Environmental engineering is the integration of sciences and engineering principles to enhance the natural environment, to provide healthy water, air and land for human habitation and for other organisms and to clean up pollution sites.
Natural environment means all living and nonliving things that are naturally on Earth. In a narrow sense, it is an environment that is not influenced by people. The environment that is influenced by humans can be called “the built environment” or cultural landscape.
Environmental engineering can also be described as a branch of applied science and technology that addresses the issue of energy preservation, production asset and control of waste from human and animal activities. It is concerned with finding plausible solutions in the field of public health, such as waterborne diseases, implementing laws which promote adequate sanitation in urban, rural and recreational areas.
Ever since people first recognized that their health and well-being were related to the quality of their environment, they have applied thoughtful principles to attempt to improve the quality of their environment. The ancient Harappan civilization utilized early sewers in some cities. The Romans constructed aqueducts to prevent drought and to create a clean, healthful water supply for the metropolis of Rome. In the 15th century, Bavaria created laws restricting the development and degradation of alpine country that constituted the region’s water supply.
The field emerged as a separate environmental discipline during the middle third of the 20th century in response to widespread public concern about water and pollution and increasingly extensive environmental quality degradation.
However, its roots extend back to early efforts in public health engineering. Modern environmental engineering began in London in the mid-19th century when Joseph Bazalgette designed the first major sewerage system that reduced the incidence of waterborne diseases such as cholera. The introduction of drinking water treatment and sewage treatment in industrialized countries reduced waterborne diseases from leading causes of death to rarities.

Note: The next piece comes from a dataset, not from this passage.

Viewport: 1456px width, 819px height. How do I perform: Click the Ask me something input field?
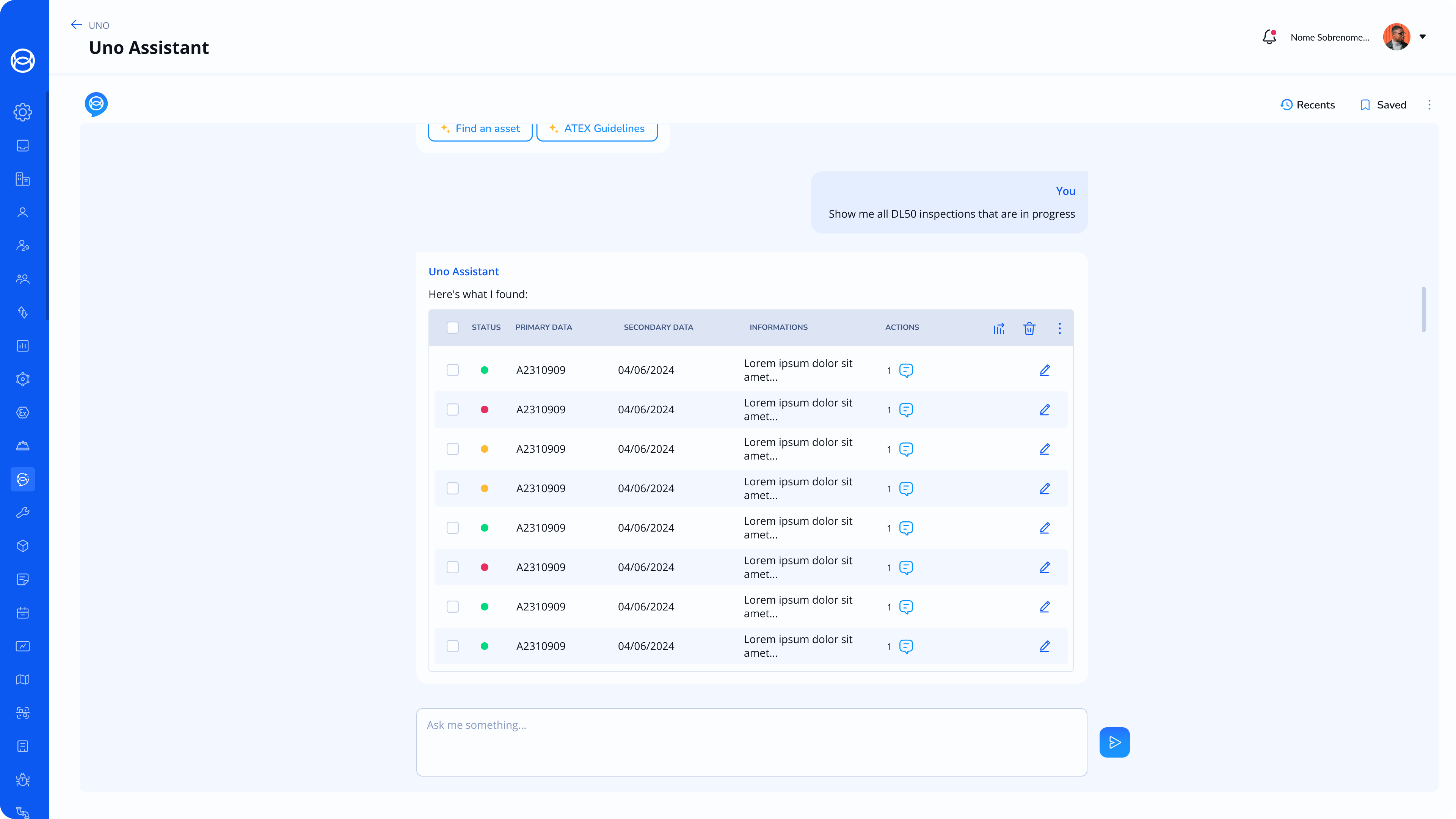[751, 742]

The following sectors will cover Environmental Engineering area.
Solid Waste Management
Environmental impact assessment and mitigation
Water supply and treatment
Air pollution management
Environmental Protection Agency
At many universities, environmental engineering programs follow either the department of civil engineering or the department of chemical engineering at engineering faculties.
Environmental “civil” engineers focus on hydrology, water resources management, bioremediation, and water treatment plant design. Environmental “chemical” engineers, on the other hand, focus on environmental chemistry, advanced air and water treatment technologies and separation processes.